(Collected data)
* * * * * * *

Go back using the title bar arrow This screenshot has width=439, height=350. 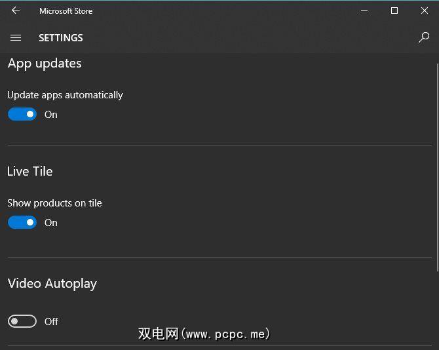pos(16,10)
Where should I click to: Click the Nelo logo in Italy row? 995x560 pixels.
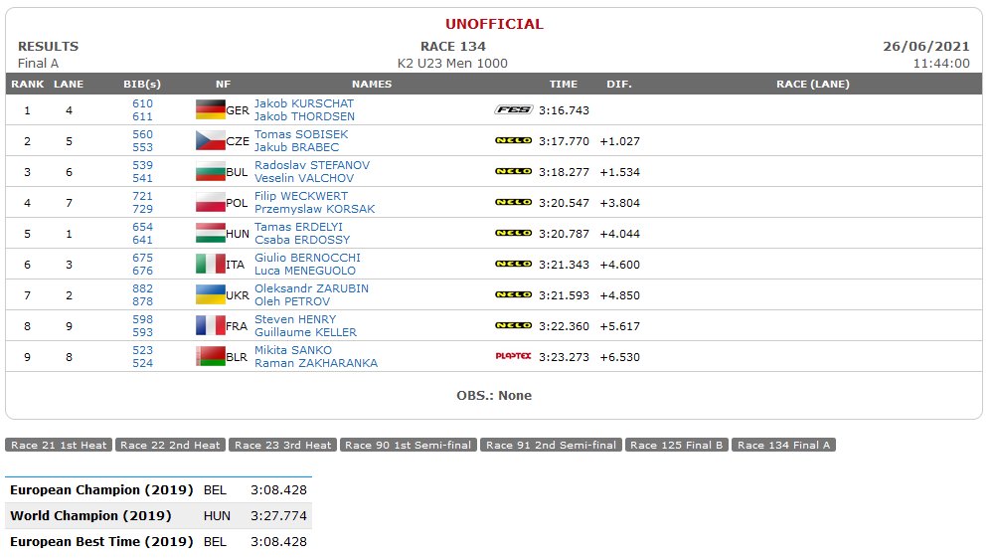[513, 264]
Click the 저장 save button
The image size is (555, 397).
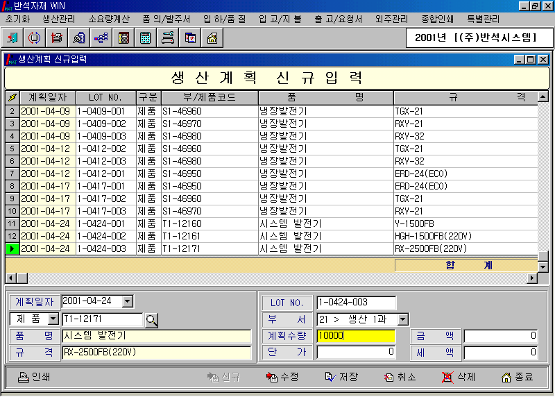341,377
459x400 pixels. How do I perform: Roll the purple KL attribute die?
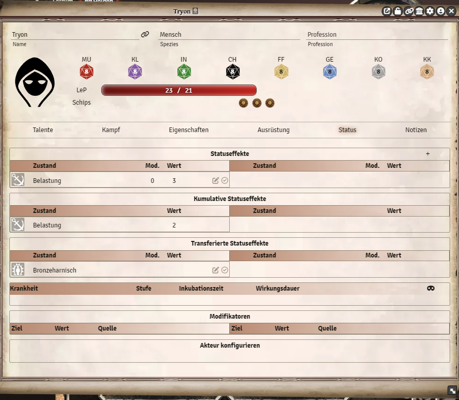pyautogui.click(x=135, y=70)
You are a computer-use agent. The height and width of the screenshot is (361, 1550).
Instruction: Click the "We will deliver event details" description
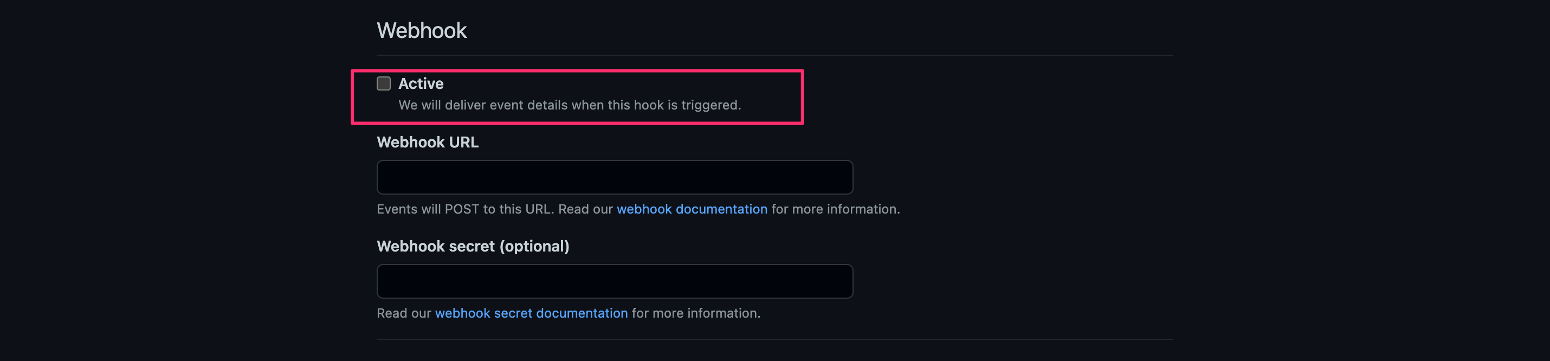pyautogui.click(x=569, y=105)
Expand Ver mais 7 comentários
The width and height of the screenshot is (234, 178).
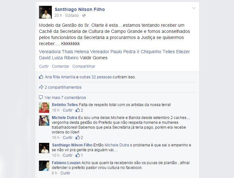tap(65, 98)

* * * * * * *

## [Problem details]
Omit all pictures and write out, exactly, only the lines from the line containing "You are a computer-use" through the last line of the entries above.

## [Solution to the problem]
You are a computer-use agent. The height and width of the screenshot is (361, 1550).
Instruction: Click the "We will deliver event details" description
pyautogui.click(x=569, y=105)
Expand Ver mais 7 comentários
The width and height of the screenshot is (234, 178).
tap(65, 98)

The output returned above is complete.